I was thinking about one solution was to create an invisible emitter surface independent of the one I am going to render. That way I could manually adjust the height of the emittet sprites after I hav e saved their initial state. Is this a common way to tackle these kind of problems?

This is sort of step one. I have to get the above nailed down first.

Next I will have to think about trees of different sizes, meaning differently scaled sprites.
What about different kinds of sprites, meaing tackling a forest of different sort of trees.

NORMAL SPEED does influence from where my trees are grown. My god, this is good to know.
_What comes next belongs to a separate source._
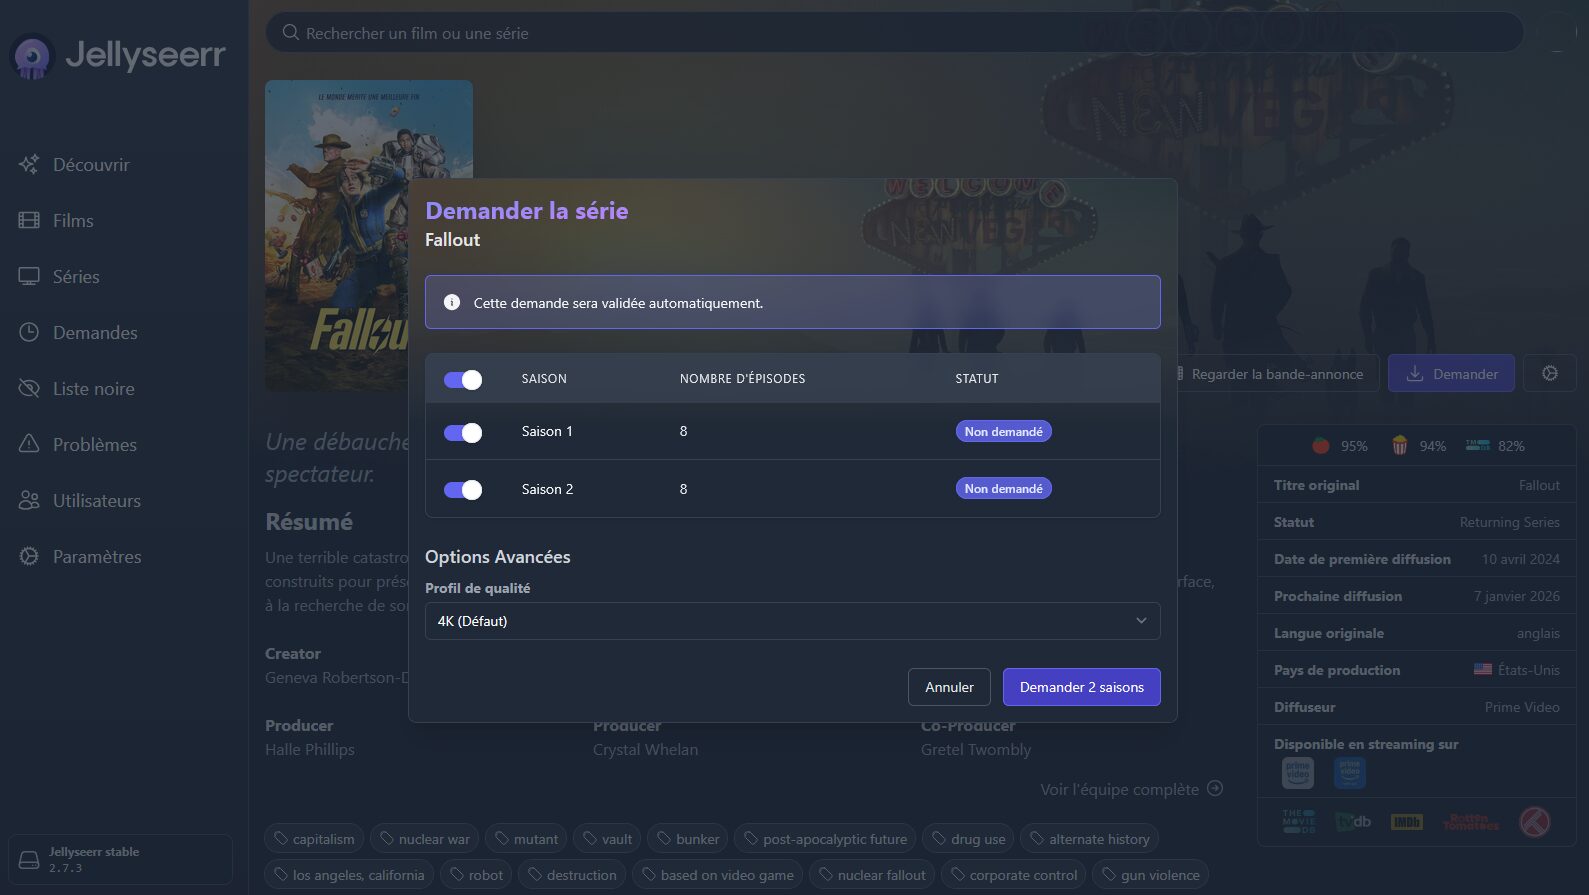Open the Profil de qualité dropdown

point(791,621)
Appearently setting just conserve to zero isn't enough.

mandark1011
10-10-2007, 05:40 PM
why not instance planes with an image on them then you can put your pivot at the bottom of the plane this should anchor all the planes to the ground plane but allow for differences in size and scale with expressions.
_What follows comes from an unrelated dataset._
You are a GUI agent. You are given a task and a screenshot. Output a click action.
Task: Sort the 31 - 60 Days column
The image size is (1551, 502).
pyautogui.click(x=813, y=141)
after reading your post more i would say that the emission surface should be a goal too. you can still use your texture rate to emit but write this expression in creation.
(sorry first in particle shape add the attributes goalU and goalV)
then in creation write this

goalU = parentU;
goalV = parentV;

this will tell your particles to stick to where they were born on the surface.

good luck

Aikiman
10-10-2007, 07:06 PM
Goal your particles first like Mandark suggested then add the goalOffset attribute. Multiply your spritescale in Y by half and apply the result to your offset, this will lift your sprites to sit on any surface as long as its goaled there. Also if you happen to use a random expression on the scale, this will account for that too. goalOffset needs a vector return so make x and z zero and Y your result from above.


Otherwise using instanced boards are a winner cause you can then also have raytraced shadows whereas sprites you cant.

torebjerkan
10-11-2007, 06:44 PM
Thanks. I'll try that. And I even get shadows! cool.

torebjerkan
10-12-2007, 10:18 AM
I need my trees to keep a certain distance from eachother, not clump into eachother. Should I make each tree a source of field using radial field to push them away from eachother and wait it out. Sounds rather tricky. There must be some script shortcut to this.

And perhaps more importantly, can I get a custom rotation on the instanced particles so that they always will be facing the camera. Perhaps rotating around just the Y-axis would be better.
I could try a constraint, although I'm not sure how happy the instancer will be about this. Best thing would probably be to type an custom expression and map it to one of the rotation options found under the instancer tab on the particleshape node.

Give me an opinion.

torebjerkan
10-12-2007, 11:35 AM
I orientconstrained the Y axis to the camera and changed the order of rotation so Y is calulated last. Two problems remain:

1. Getting the trees from not cluttering in the same spot.

2. Keeping trees from not interpreting their depth incorrectly. I was under the impression that the depth sort attribute should fix this. May be things are a bit different once particles get instanced. See attached file.

mandark1011
10-12-2007, 06:19 PM
as far as the trees clumping issue you could try killing individual particles based on particle ID, or the radial field idea, however i think with the kind of detail your going to get from instanced planes they wouldnt hold up near camera anyways so alittle interpenetration shouldnt matter too much.

the depth sorting issue to me may just be your video card in opengl this should render with proper sorting considering it is actual instances of geometry. i may be wrong but try rendering the frame to see if the sorting is fixed.